Fabric has only recently come out of preview. Our research and work so far has shown it is ready for prime time. It is built upon pre-existing foundations (Azure Synapse Workspace and Power BI) with enough new features, and exciting future roadmap, that we are happy to recommend it for current and future customers. Conversely, Azure Synapse Workspace seems to be the poor cousin in this by comparison.

Migration of data has also been smooth with Fabric providing multiple options to meet your requirements. We chose export/import through files to ensure timing and load on the production warehouse was kept to the minimum.

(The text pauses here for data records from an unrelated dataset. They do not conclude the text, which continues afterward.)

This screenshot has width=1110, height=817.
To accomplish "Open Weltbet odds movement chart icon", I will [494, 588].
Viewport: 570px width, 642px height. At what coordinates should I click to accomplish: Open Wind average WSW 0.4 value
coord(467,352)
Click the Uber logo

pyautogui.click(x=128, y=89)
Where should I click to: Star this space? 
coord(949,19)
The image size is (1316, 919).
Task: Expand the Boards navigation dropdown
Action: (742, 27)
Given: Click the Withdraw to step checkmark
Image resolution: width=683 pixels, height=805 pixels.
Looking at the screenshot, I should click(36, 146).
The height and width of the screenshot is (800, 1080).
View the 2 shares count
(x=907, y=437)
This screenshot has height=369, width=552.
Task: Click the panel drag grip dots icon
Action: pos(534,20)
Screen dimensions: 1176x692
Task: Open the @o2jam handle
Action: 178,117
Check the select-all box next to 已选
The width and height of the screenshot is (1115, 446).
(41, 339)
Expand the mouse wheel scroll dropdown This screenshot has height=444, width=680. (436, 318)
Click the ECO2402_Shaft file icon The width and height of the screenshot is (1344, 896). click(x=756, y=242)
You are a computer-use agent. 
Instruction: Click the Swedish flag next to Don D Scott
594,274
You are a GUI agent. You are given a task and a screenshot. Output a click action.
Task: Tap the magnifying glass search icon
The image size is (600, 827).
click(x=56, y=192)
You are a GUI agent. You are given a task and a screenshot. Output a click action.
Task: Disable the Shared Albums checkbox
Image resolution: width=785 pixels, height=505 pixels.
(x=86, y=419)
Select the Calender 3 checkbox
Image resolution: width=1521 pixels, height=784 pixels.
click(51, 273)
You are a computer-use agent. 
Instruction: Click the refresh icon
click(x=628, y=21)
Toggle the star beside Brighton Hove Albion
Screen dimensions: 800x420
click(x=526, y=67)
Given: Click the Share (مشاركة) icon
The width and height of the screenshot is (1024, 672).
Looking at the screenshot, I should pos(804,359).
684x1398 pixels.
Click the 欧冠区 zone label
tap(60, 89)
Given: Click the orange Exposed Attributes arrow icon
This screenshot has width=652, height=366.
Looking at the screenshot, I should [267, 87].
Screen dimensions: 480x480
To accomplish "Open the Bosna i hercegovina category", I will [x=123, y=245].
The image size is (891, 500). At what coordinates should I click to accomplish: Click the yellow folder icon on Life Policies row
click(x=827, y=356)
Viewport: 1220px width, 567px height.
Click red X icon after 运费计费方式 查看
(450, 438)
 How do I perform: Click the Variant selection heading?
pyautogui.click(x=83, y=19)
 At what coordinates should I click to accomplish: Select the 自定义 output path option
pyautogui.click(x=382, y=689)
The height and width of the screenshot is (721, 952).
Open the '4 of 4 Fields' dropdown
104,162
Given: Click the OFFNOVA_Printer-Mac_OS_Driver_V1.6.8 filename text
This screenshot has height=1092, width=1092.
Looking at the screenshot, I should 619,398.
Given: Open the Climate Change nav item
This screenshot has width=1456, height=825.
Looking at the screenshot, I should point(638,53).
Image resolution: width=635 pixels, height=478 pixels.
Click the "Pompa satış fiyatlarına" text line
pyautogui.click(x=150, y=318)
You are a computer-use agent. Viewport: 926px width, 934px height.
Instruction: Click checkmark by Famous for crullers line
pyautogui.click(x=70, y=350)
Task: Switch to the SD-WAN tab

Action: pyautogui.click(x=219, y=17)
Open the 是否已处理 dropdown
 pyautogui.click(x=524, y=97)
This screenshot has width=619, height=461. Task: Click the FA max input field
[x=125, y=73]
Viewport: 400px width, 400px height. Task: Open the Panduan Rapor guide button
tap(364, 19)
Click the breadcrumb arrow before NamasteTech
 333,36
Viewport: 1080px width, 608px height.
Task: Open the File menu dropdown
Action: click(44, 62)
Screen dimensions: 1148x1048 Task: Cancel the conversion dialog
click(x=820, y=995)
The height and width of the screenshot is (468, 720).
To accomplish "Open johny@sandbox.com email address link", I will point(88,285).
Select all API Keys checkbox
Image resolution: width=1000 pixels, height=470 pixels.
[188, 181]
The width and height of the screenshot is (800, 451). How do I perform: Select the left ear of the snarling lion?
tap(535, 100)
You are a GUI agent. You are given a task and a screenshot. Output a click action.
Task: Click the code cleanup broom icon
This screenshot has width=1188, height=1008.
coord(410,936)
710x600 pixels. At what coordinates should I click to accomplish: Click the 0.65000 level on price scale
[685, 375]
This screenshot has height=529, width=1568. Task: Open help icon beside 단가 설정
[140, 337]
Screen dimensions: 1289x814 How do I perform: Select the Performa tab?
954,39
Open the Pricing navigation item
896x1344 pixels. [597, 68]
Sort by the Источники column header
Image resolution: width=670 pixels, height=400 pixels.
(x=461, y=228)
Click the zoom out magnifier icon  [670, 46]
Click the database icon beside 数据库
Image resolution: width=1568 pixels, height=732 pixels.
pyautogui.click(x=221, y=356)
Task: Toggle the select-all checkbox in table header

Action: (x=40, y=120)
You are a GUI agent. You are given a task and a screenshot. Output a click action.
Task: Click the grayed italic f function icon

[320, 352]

  • Pull in with Data Factory or Data Flows.
  • Push in with SSIS.
  • Push in with Synapse Link for SQL.
  • Export/import processes via CSV/Excel/Parquet files.

There is very good support for programmatic access to export/import/upload of data into Fabric. We didn’t use this extensively but did perform research to understand the ‘art of the possible’.

Fabric has recently released ‘No Copy Table Clone’ which is going to be an amazing for testing. Allowing a table to be cloned near instantaneously and updates to be made to it without affecting the original. Testing the impact of changes on large, multi-million row, tables just became a lot easier/safer.